#### Description of the task:
Copy each line below in which the string "will" appears.

Exercise input Block Start

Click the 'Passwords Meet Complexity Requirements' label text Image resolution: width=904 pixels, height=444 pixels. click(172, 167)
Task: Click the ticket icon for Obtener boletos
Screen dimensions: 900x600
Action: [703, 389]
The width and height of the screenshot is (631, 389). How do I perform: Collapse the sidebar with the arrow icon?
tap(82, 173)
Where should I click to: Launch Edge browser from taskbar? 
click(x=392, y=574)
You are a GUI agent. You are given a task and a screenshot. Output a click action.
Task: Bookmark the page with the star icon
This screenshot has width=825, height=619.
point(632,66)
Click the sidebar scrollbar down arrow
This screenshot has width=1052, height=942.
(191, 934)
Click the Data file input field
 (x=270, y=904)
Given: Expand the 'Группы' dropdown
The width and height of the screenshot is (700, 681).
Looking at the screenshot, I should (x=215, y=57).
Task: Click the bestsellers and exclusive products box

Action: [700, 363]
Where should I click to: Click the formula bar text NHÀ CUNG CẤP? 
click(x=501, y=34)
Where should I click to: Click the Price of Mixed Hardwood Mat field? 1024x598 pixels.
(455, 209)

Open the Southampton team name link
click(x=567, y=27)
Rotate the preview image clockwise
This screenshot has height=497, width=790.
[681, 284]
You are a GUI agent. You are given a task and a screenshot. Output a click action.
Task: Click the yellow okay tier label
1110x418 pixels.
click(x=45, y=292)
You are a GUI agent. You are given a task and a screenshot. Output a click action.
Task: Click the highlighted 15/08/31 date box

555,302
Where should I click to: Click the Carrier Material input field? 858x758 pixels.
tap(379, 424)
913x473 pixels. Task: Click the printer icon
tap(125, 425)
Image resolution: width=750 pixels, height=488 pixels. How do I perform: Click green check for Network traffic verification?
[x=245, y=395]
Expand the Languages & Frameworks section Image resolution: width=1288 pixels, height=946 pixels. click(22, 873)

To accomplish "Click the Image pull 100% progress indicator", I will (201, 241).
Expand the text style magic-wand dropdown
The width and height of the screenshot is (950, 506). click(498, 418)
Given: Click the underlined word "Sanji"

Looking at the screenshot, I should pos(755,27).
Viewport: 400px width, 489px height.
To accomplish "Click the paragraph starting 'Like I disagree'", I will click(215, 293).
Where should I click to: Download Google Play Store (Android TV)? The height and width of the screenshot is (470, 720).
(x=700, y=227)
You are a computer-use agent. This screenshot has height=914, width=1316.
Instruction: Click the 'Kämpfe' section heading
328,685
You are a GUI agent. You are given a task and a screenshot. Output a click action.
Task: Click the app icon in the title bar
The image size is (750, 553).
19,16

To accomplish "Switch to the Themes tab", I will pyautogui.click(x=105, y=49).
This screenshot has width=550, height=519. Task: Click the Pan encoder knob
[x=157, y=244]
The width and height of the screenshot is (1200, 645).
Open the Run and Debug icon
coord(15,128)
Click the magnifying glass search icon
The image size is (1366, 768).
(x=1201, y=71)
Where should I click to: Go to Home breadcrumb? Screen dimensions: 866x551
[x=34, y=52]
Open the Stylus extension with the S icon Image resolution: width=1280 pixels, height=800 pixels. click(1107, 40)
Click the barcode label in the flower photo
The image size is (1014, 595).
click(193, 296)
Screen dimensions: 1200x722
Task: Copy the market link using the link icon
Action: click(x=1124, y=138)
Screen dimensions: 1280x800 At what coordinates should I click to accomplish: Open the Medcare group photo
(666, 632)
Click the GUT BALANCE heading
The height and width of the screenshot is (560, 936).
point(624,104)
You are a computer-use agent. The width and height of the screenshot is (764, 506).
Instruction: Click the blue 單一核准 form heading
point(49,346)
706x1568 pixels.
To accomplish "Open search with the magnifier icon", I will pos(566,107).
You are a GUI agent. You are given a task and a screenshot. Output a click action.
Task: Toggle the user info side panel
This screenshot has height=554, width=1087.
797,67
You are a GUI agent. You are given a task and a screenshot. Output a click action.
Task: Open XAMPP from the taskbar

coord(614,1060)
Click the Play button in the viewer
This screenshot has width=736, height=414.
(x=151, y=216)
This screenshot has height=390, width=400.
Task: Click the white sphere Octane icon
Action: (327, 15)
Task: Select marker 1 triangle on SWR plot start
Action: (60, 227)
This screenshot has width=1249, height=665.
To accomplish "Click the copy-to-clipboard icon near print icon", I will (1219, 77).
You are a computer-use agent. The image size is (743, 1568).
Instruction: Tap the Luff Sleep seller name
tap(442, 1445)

Exercise input Block End

#### Result of the task:
To accomplish "Click the Image pull 100% progress indicator", I will (201, 241).
To accomplish "Click the paragraph starting 'Like I disagree'", I will click(215, 293).
To accomplish "Switch to the Themes tab", I will pyautogui.click(x=105, y=49).
To accomplish "Open search with the magnifier icon", I will pos(566,107).
To accomplish "Click the copy-to-clipboard icon near print icon", I will (1219, 77).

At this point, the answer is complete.